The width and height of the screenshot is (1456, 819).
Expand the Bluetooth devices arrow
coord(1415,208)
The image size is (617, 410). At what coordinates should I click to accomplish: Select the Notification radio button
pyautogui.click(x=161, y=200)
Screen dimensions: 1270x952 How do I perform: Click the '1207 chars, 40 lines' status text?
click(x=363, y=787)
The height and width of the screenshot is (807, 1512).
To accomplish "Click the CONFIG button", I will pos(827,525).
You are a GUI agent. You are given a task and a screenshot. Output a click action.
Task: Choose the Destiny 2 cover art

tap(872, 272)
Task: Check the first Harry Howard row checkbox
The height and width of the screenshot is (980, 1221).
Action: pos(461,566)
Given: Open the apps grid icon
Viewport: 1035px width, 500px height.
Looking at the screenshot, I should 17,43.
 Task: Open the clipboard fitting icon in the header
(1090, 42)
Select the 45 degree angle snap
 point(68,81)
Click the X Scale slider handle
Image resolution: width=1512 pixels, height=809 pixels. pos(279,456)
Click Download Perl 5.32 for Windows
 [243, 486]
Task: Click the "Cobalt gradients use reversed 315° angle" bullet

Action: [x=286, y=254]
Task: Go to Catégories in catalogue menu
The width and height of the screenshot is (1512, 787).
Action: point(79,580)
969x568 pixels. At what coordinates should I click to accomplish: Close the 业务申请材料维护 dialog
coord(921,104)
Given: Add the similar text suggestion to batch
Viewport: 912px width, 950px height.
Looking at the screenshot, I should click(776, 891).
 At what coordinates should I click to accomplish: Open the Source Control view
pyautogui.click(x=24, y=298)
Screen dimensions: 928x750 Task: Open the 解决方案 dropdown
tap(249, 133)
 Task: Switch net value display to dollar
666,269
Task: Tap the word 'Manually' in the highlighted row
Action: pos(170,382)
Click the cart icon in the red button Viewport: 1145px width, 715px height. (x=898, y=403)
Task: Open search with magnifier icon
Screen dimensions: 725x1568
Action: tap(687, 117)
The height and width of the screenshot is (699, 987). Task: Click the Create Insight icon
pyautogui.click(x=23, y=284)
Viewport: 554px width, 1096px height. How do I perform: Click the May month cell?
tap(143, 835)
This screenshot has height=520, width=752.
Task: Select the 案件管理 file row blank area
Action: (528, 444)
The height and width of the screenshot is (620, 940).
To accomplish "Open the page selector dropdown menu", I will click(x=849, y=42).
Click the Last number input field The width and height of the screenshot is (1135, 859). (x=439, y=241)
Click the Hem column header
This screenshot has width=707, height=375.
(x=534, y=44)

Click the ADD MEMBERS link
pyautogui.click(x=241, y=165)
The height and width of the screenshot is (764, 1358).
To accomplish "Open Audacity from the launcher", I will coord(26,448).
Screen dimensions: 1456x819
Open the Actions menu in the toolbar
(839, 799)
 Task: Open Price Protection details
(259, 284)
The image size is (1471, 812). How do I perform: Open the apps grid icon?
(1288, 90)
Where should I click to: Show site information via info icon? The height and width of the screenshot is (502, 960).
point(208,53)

════

◆ Exercise objective ◆
Swap every "Screen dimensions" in the records above for "Display size", then write out all the records again with nothing else altered.

◆ Written answer ◆
The width and height of the screenshot is (1456, 819).
Expand the Bluetooth devices arrow
coord(1415,208)
The image size is (617, 410). At what coordinates should I click to accomplish: Select the Notification radio button
pyautogui.click(x=161, y=200)
Display size: 1270x952 How do I perform: Click the '1207 chars, 40 lines' status text?
click(x=363, y=787)
The height and width of the screenshot is (807, 1512).
To accomplish "Click the CONFIG button", I will pos(827,525).
You are a GUI agent. You are given a task and a screenshot. Output a click action.
Task: Choose the Destiny 2 cover art

tap(872, 272)
Task: Check the first Harry Howard row checkbox
The height and width of the screenshot is (980, 1221).
Action: pos(461,566)
Given: Open the apps grid icon
Viewport: 1035px width, 500px height.
Looking at the screenshot, I should 17,43.
 Task: Open the clipboard fitting icon in the header
(1090, 42)
Select the 45 degree angle snap
 point(68,81)
Click the X Scale slider handle
Image resolution: width=1512 pixels, height=809 pixels. pos(279,456)
Click Download Perl 5.32 for Windows
 [243, 486]
Task: Click the "Cobalt gradients use reversed 315° angle" bullet

Action: [x=286, y=254]
Task: Go to Catégories in catalogue menu
The width and height of the screenshot is (1512, 787).
Action: point(79,580)
969x568 pixels. At what coordinates should I click to accomplish: Close the 业务申请材料维护 dialog
coord(921,104)
Given: Add the similar text suggestion to batch
Viewport: 912px width, 950px height.
Looking at the screenshot, I should click(776, 891).
 At what coordinates should I click to accomplish: Open the Source Control view
pyautogui.click(x=24, y=298)
Display size: 928x750 Task: Open the 解决方案 dropdown
tap(249, 133)
 Task: Switch net value display to dollar
666,269
Task: Tap the word 'Manually' in the highlighted row
Action: pos(170,382)
Click the cart icon in the red button Viewport: 1145px width, 715px height. (x=898, y=403)
Task: Open search with magnifier icon
Display size: 725x1568
Action: tap(687, 117)
The height and width of the screenshot is (699, 987). Task: Click the Create Insight icon
pyautogui.click(x=23, y=284)
Viewport: 554px width, 1096px height. How do I perform: Click the May month cell?
tap(143, 835)
This screenshot has height=520, width=752.
Task: Select the 案件管理 file row blank area
Action: (528, 444)
The height and width of the screenshot is (620, 940).
To accomplish "Open the page selector dropdown menu", I will click(x=849, y=42).
Click the Last number input field The width and height of the screenshot is (1135, 859). (x=439, y=241)
Click the Hem column header
This screenshot has width=707, height=375.
(x=534, y=44)

Click the ADD MEMBERS link
pyautogui.click(x=241, y=165)
The height and width of the screenshot is (764, 1358).
To accomplish "Open Audacity from the launcher", I will coord(26,448).
Display size: 1456x819
Open the Actions menu in the toolbar
(839, 799)
 Task: Open Price Protection details
(259, 284)
The image size is (1471, 812). How do I perform: Open the apps grid icon?
(1288, 90)
Where should I click to: Show site information via info icon? The height and width of the screenshot is (502, 960).
point(208,53)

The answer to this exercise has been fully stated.